• [Excerpted passage]
Barnston Island, perfectly located for an industrial area and port, will not see the developers' excavation diggers but will stay in the Agricultural Land Reserve. Environmentalists are ecstatic and developers correspondingly sad. But it's not over yet, and that's the problem.

First let's look at the land freeze introduced in 1973 by the Dave Barrett-led NDP government. The protests were loud, long and exaggerated. Open-line radio had no shortage of angry protestors throwing names like Stalin, Lenin and even Hitler into the boiling cauldron. The legislature was all but stormed, not by the usual suspects who take their bikes or walk to the parliament buildings, but by the province's elite.

Some, I'm told, had trouble finding parking for their Cadillacs and Lincolns. What people forgot was that the groundwork for this freeze came from the old "socialist" himself, W.A.C. Bennett, who, much to the annoyance of his fruit-growing constituents, restricted development by legislating that the smallest lot permitted for sale or development was five acres. As a Kamloops lawyer, I represented one of the main developers, the late Pat McBride, in Kelowna, at the seemingly endless public hearings and protests. While this was thin gruel compared to what was to happen in 1973, the handwriting was clearly on the wall.

When the legislation was debated in the house, Don Phillips, Social Credit MLA for Peace River South, about as conservative a riding as you'll find, filibustered the bill and was forever more known as "Leather Lungs." Barrett held his ground, the legislation was passed and soon thereafter proclaimed.

NDP 'sins' became sacrosanct

Fast forward to December 11, 1975, when the Socreds came back into power and Bill Bennett took over his father's old office. The new troops on the backbench had two targets -- abolish the land freeze and get rid of the Insurance Corporation of British Columbia (ICBC). The new government, that is to say cabinet, of which I was a member, did neither.

ICBC, though a financial mess, was a case of eggs turned into an omelette -- there was no going back. Private companies had their fingers burned once, and there was no guarantee the NDP wouldn't return to office and burn them all over again. Instead, the Socreds set up a committee, chaired by Pat McGeer, of which I was a member, which investigated the matter thoroughly, taking a great deal of advice from those opposed to ICBC. We concluded that it was a deal that couldn't be undone.

Instead, the government brought in a substantial rise in premiums to put the corporation on its feet. We had the province white with anger and the demonstrations that followed were second only to the land-freeze ones.

The land freeze, like ICBC, had become popular. Moreover, most of us saw that something like it had to come. We decided to fix the problem of abundant non-agricultural land caught in what's now known as the Agricultural Land Reserve through "fine-tuning."

Thus, in a relatively short period, two NDP initiatives became sacrosanct.

ALC defers to local pressures

Back to Barnston Island. There is another way to get land out of the ALR -- the municipality may make its own application. The standards are a bit different than for an owner. Here is the appropriate section of the Agricultural Land Commission Act:

29 (1) On the commission's own initiative or on application by a local government in respect of land within the local government's jurisdiction...the commission may

(a) exclude land from an agricultural land reserve on terms the commission considers advisable, or

(b) without excluding the land from an agricultural land reserve, grant permission for a non-farm use or subdivision in respect of the land that is the subject of the application, on any terms the commission considers advisable.

• [Tasks to complete]
**A.** According to the Barnston Island article, what nickname did Don Phillips earn after filibustering the land freeze bill?
**B.** Reproduce the Barnston Island article from "When the legislation" to "soon thereafter proclaimed.".
**C.** In the Barnston Island article, which names did angry protestors on open-line radio throw around?

• [Given material]
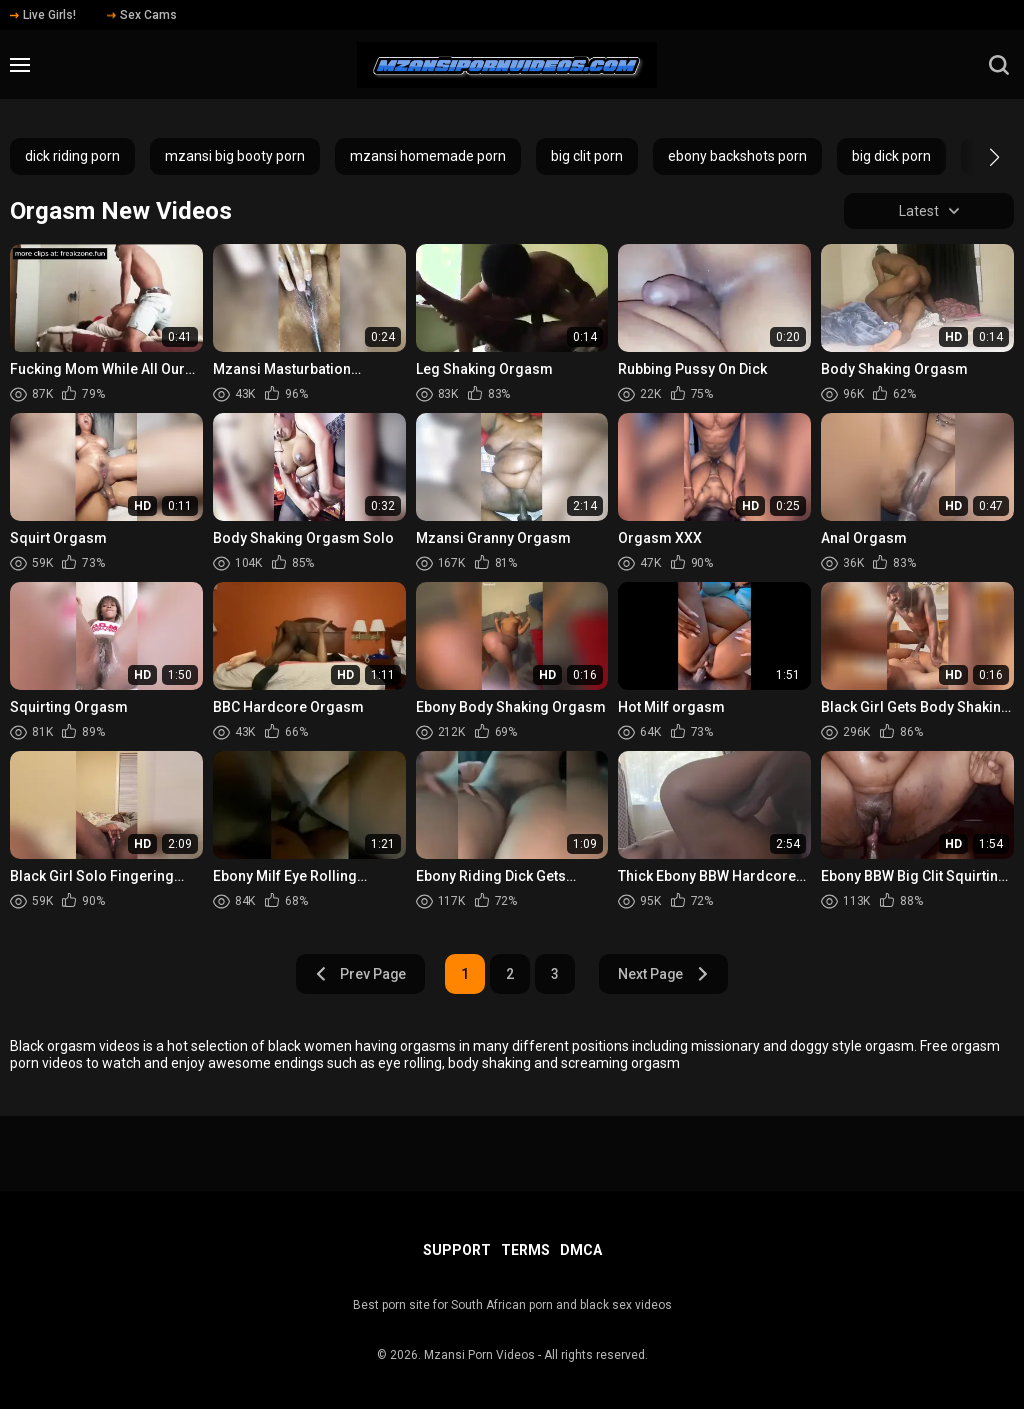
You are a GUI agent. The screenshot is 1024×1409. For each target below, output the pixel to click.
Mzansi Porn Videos (479, 1355)
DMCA (581, 1250)
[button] (976, 157)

• [Answers]
**A.** "Leather Lungs."

**B.**
When the legislation was debated in the house, Don Phillips, Social Credit MLA for Peace River South, about as conservative a riding as you'll find, filibustered the bill and was forever more known as "Leather Lungs." Barrett held his ground, the legislation was passed and soon thereafter proclaimed.

**C.** Stalin, Lenin and Hitler.